[Stored data]
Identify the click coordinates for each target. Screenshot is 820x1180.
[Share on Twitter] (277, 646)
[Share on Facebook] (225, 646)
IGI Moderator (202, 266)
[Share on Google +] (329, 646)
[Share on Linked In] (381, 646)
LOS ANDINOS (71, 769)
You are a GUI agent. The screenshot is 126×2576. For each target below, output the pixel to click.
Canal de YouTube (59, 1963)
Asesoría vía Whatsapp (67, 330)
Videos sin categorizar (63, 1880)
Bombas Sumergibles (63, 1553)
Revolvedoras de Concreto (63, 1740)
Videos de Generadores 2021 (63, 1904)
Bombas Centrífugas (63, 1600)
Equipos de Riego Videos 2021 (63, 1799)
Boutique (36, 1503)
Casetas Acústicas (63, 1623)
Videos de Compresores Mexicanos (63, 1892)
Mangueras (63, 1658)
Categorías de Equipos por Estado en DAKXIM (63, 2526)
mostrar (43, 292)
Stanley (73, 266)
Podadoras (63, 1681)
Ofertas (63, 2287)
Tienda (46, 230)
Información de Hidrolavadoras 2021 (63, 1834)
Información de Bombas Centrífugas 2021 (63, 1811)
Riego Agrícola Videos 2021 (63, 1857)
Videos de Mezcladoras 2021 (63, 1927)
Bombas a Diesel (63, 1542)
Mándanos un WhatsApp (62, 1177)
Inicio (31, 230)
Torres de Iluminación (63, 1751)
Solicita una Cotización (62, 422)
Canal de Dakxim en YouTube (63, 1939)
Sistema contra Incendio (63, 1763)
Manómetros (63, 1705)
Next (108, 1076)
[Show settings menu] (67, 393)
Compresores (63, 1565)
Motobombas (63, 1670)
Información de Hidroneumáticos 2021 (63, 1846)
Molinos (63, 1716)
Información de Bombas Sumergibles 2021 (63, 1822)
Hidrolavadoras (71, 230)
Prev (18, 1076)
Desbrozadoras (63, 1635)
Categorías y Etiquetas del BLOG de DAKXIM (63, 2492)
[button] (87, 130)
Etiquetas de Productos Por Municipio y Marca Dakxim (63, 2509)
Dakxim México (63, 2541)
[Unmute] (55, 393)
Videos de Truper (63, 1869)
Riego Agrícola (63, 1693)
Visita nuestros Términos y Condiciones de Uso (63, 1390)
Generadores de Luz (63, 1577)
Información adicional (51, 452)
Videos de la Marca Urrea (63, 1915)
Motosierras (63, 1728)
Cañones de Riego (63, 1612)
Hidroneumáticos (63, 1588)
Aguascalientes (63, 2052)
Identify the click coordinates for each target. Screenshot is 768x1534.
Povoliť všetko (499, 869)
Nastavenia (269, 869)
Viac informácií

Task objective:
Filter the data for the string "each" and copy every line that has it.

Response area:
Identify the click coordinates for each target. Screenshot is 820x1180.
You are a GUI agent. The screenshot is 126×2576. For each target below, output the pixel to click.
Identify the click coordinates for each target. Screenshot is 768x1534.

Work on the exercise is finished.